Sea cual sea el sistema que elijas para portear a tu hijo, es prioritario que antes de utilizarlo por primera vez te asegures de comprender las instrucciones de uso y los cierres de seguridad. Si papá y mamá usáis 
el mismo portabebés, comprueba cada vez que te 
lo pongas que la medida no ha sido modificada.

A tus brazos

Una vez que te hayas colocado el dispositivo, coge a tu bebé. Conviene que la primera vez realices la ubicación del niño cuando esté tranquilo, para que no se sienta inseguro.

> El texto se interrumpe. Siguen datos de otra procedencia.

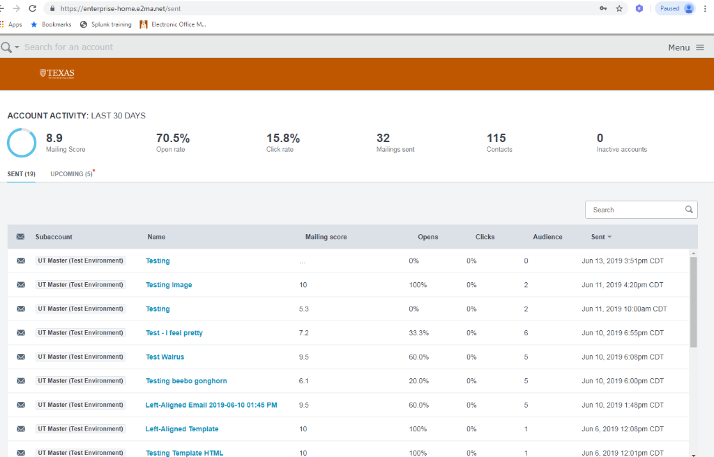Viewport: 714px width, 457px height.
Task: Open the Chrome three-dot menu
Action: (705, 8)
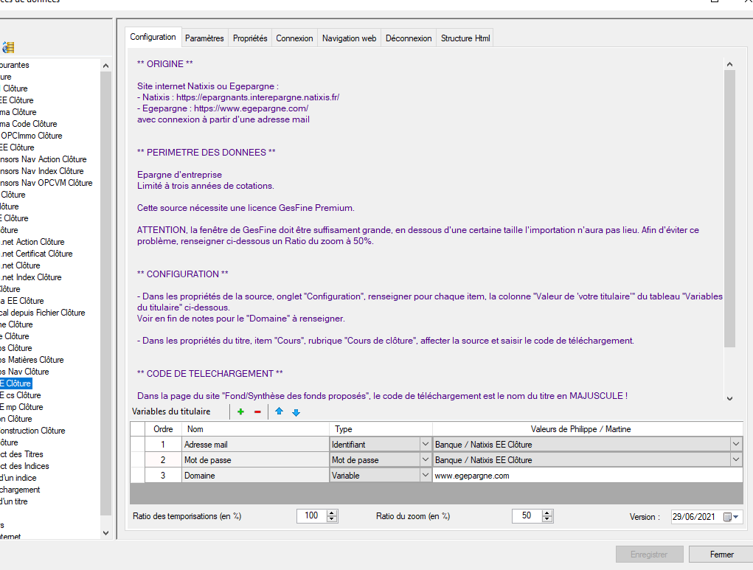Click the Fermer button

point(721,555)
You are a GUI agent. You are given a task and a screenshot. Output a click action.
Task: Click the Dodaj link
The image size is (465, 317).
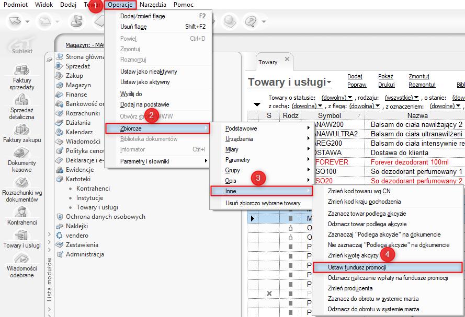point(355,76)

Pero, como veis, Mario estaba con un ataque de cólicos, así que tenía derecho a protestar.

Y ahora... ¡dentro!

Un bebé tan pequeño y con molestias es muy difícil de manejar. Por eso, mientras abres el sistema de porteo, apóyalo en tu hombro y sírvete del hueco entre tu 
cuello y tu cabeza y de la mano que soporta el culete.

Bien sujeto

En esta postura semifetal, muy cerca del corazón de mamá, el niño se encuentra mucho mejor y se reducen las molestias del cólico. El sistema de porteo es una ayuda que te permite tener las manos libres, muy valorable cuando los cólicos se repiten a diario.

Para acabar

Así, acurrucado, puedes aprovechar para dar al niño un masaje en el culete o en la tripa. Si además te desplazas con suavidad por la casa y controlas tu ritmo respiratorio para no transmitirle nerviosismo, 
el vaivén y tu ritmo cardiaco suave le ayudarán a conciliar el sueño.

El niño participa

Cuando el pequeño ya conoce el sistema de porteo, puede colaborar en el proceso de “instalación”
y así todo resulta más sencillo. Carla sabe que ahora toca paseo y va colocando las piernecitas a cada lado de la cadera de mamá.

Toca comprobar

Antes de salir, comprueba que el peso está bien repartido entre el hombro, la espalda y tu cadera, que estás cómoda y que en caso de necesidad, puedes cambiarlo a la otra cadera.

De cara a la calle

Cuando el bebé ya está en edad de “cotilleo”, disfruta mucho con la visión de la calle que le ofrece esta perspectiva. El sistema de porteo es una opción a tener en cuenta cuando el domicilio no tiene ascensor y si has de acudir a algún lugar con poca movilidad para el carrito o con gran aglomeración de gente.